I really can’t. Sorry.
I’m sorry, too!
I do hear you - regardless of how important and influential they have been, folks know their chant “'ey! O! Let’s Go! 'ey! O! Let’s Go!” from Blitzkrieg Bop more than they actually know the song.
The band or the country?
I agree with the Allmans, especially with Duane.
Said it before, I’ll say it again and wait for the hateful replies, but…
If you’re going on the following criteria:
then you have to consider KISS as one of the greatest American rock bands. Now, hear me out…
Are they the best musicians? No, of course not. The most influential? Nope, not even close.
BUT…
They have more gold records than any other American rock band. More than Aerosmith, The Grateful Dead, The Eagles, Van Halen, etc etc.
Not only that, but they are second in gold records only to one band, and that band is The Beatles.
You may not like the music, you may not like the gimmicky makeup and costumes, but you can’t argue with a consistent list of record sales.
Spew forth, my fellow Dopers, but that’s how I see it.
Actually, you make a pretty good point. I would certainly choose them over a few of the others that, quite frankly, I’ve barely even heard of.
Rather than choose based on pet favorites, I think a choice should be made based on how big a footprint a band has made on American rock culture. Obviously Kiss, the Grateful Dead, and the Beach Boys stand out in that regard. The Ramones? I had to Google them.
So, we have KISS and Journey.
Kill me now.
Never heard of 'em
The Beach Boys and The Grateful Dead are rock bands?
If Chuck Berry is in the running, I’m throwing Bo Diddley’s hat into the ring, too. He’s almost as influential.
If it’s just bands, NRBQ is a real contender. 50+ year career, fantastic musicians and songwriters, at least a few songs you’ve probably heard even if you didn’t know who played them. With a touch of jazz influence, which is as American as apple pie. And I’ve yet to meet anybody who doesn’t like them after listening, even if they aren’t nearly as popular as they should be. And they put on killer live shows. Also the only band I know of who was managed by a pro wrestling promoter, the loud and bombastic Captain Lou Albano.
My vote is for true American work ethic band. The kind of bands that get up in the morning to weld steel girders, eat lunch while jackhammering asphalt, and drive home with axle grease under their nails. 40 years after you hung your poster you’re too tired and busy with your life to see their show? Too bad, they’re still on the tour bus pumping pure rock and angst into every flyover town you never cared to notice on a map.

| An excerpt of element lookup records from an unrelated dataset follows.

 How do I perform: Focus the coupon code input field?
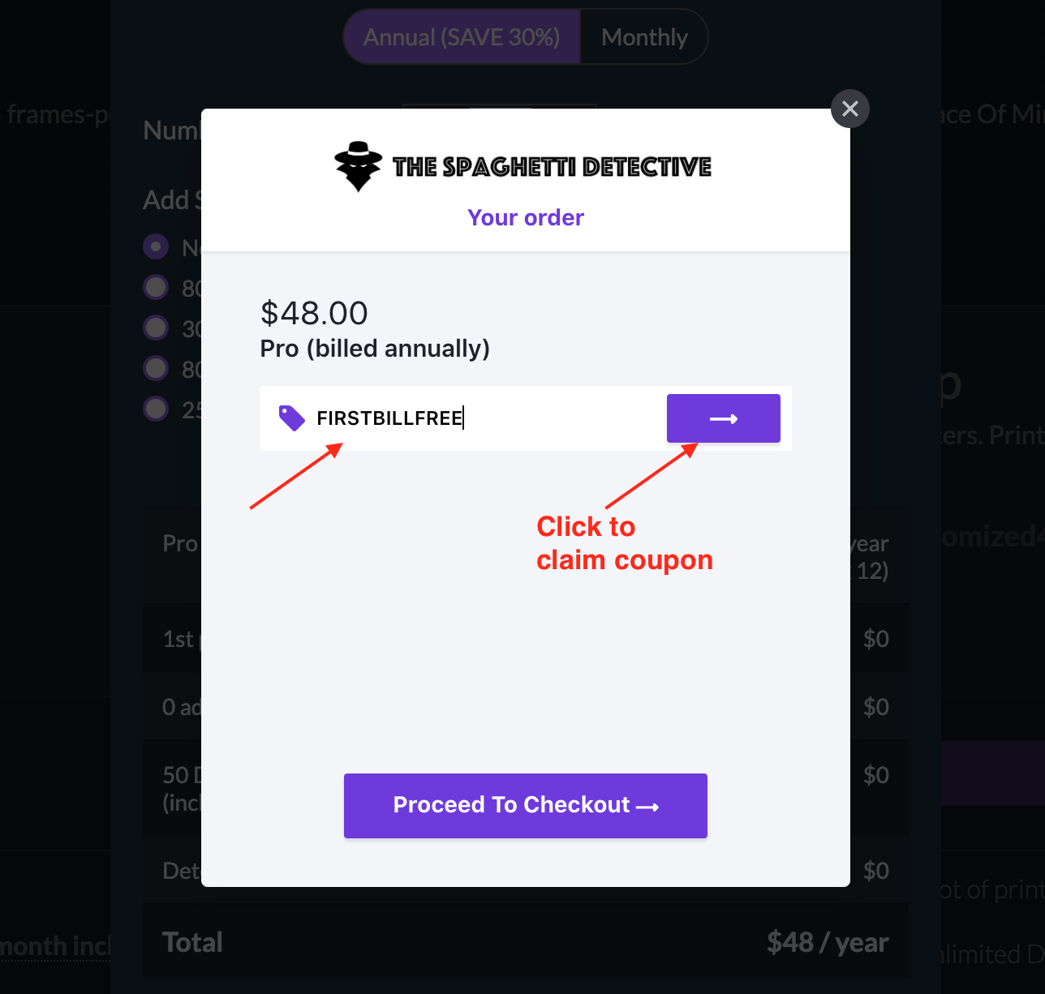coord(487,418)
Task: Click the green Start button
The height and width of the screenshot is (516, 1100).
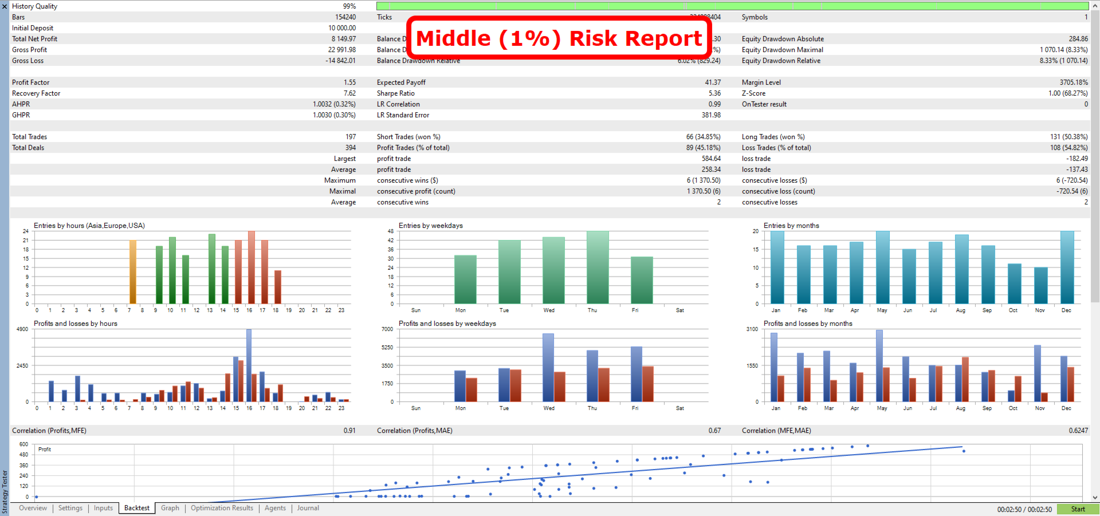Action: (x=1078, y=509)
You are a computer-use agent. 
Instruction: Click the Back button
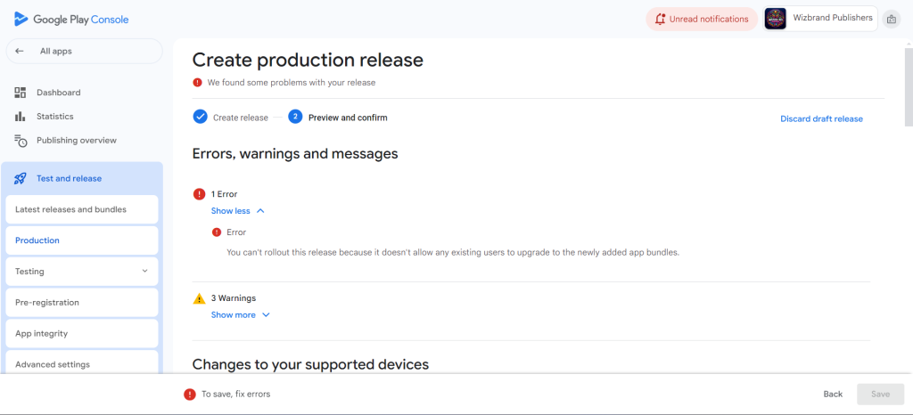point(833,395)
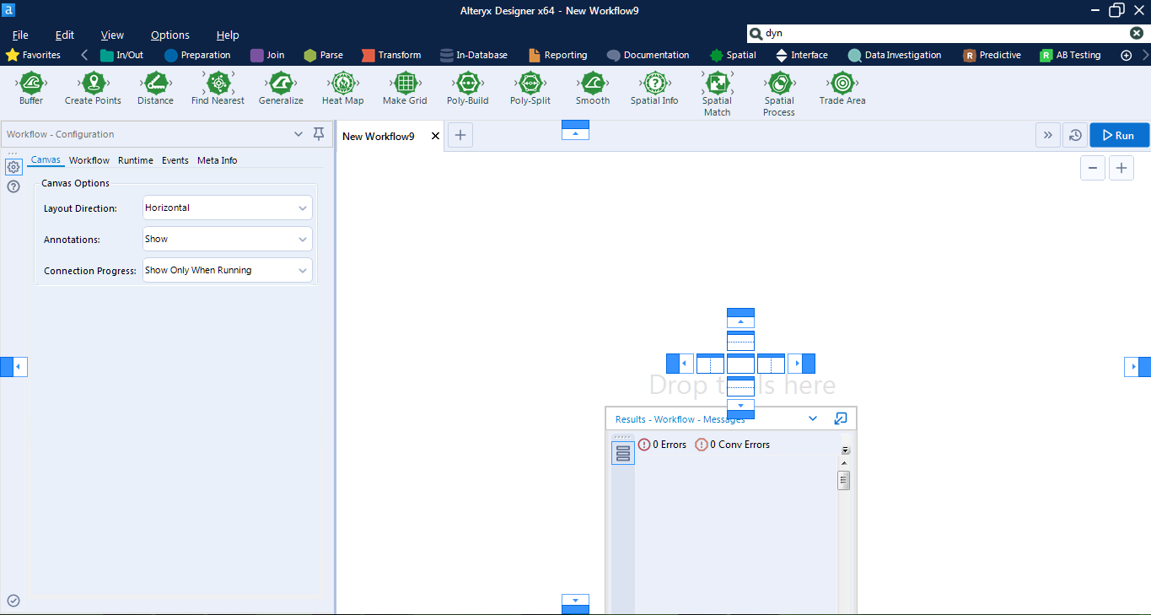Zoom out the canvas with the minus control
This screenshot has height=615, width=1151.
1092,168

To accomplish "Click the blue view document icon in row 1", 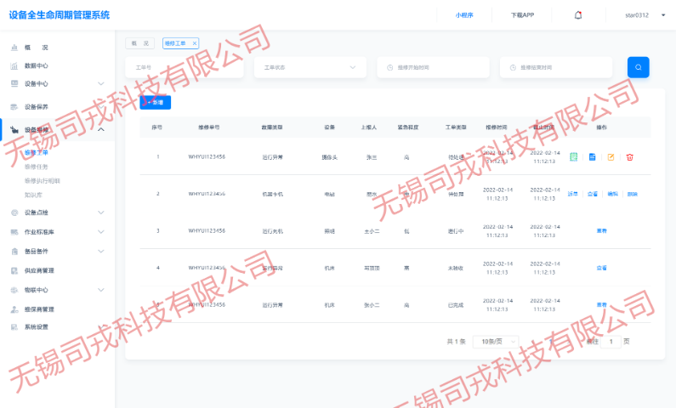I will click(x=593, y=157).
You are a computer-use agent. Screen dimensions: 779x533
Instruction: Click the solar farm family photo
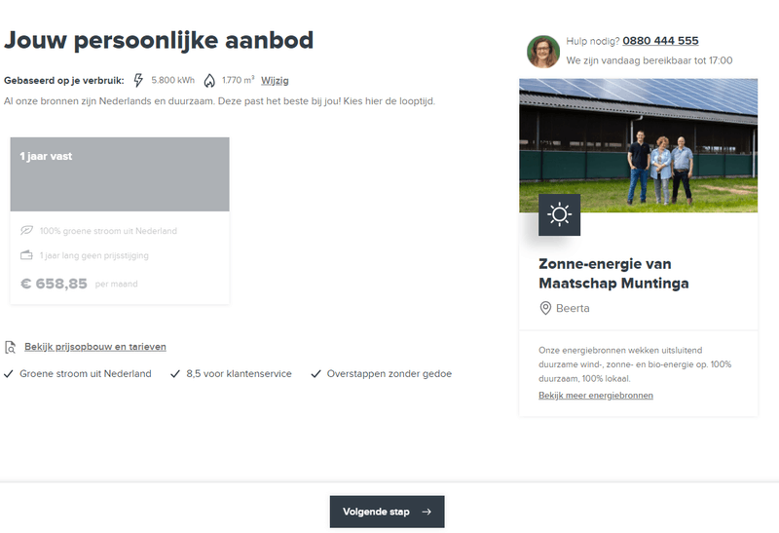[638, 146]
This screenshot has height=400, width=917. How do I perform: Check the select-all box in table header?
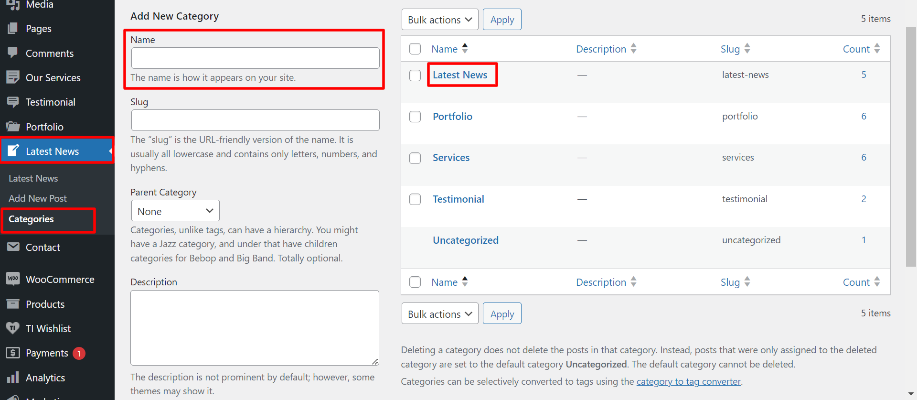point(415,49)
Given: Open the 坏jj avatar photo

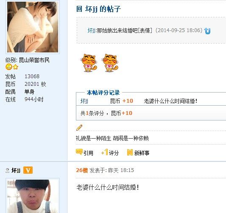Looking at the screenshot, I should [33, 196].
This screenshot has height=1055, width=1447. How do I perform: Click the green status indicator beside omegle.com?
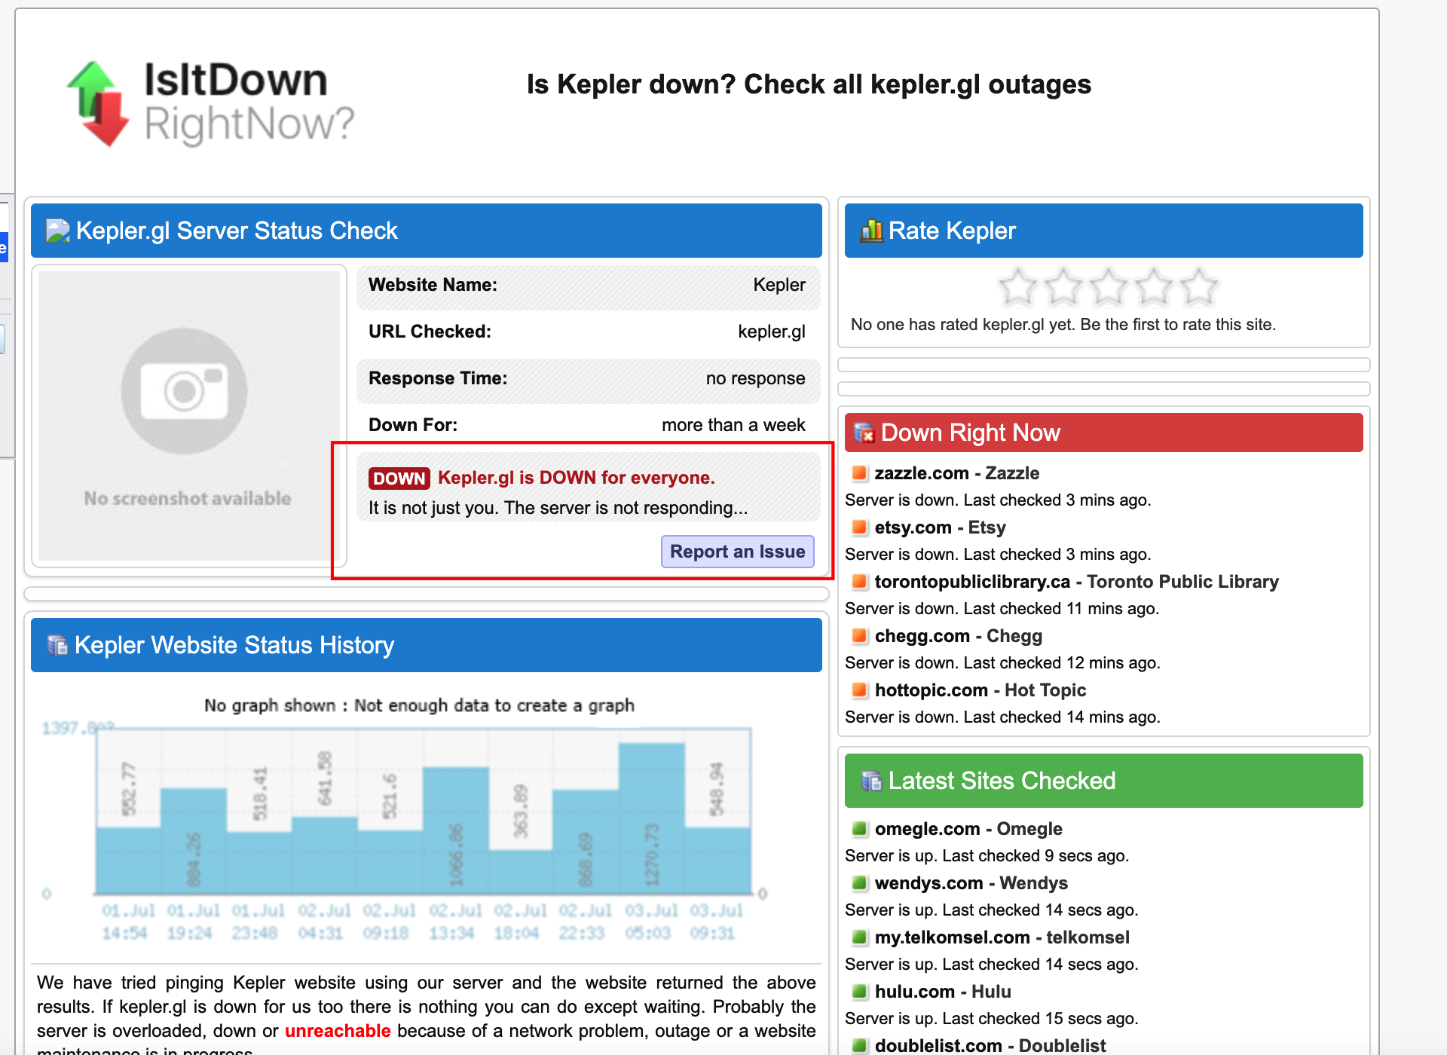tap(858, 829)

Cheap Trick and Blue Oyster Cult demand to stand and be counted.
Oh, and has anyone mentioned Jimi Hendrix yet? Hugely influential, and still listened to by a lot of people today. Hell, he just put a new album out despite having been dead for half a century. And he had a band, The Jimi Hendrix Experience, so he should count for this thread.
See, by that criterion, I definitely would have the Ramones in the top five. I don’t think they would make my personal top 5, but in terms of rock bands and their influence on rock music culture both nationally and internationally, I don’t see any way the Ramones aren’t top five, if not top three.
The first band I thought of was Aerosmith. Longetivity, musicianship, hit records, stuff that has lasted the test of time. “Toys in the Attic” was 43 years ago and it sounds fresh and awesome today. They check all the boxes.
We’re talking GREATEST. Gold, heck. What about platinum?
KISS has 26 gold albums, Aerosmith 25. That’s cool but…
Aerosmith has 18 platinum albums, KISS has 10.
Aerosmith has a diamond album, KISS doesn’t.
This.
My vote goes to Tom Petty.
I looked at Wikipedia, and can’t find any metric of RIAA Gold certificates that would tally Kiss so high in # of gold albums or records.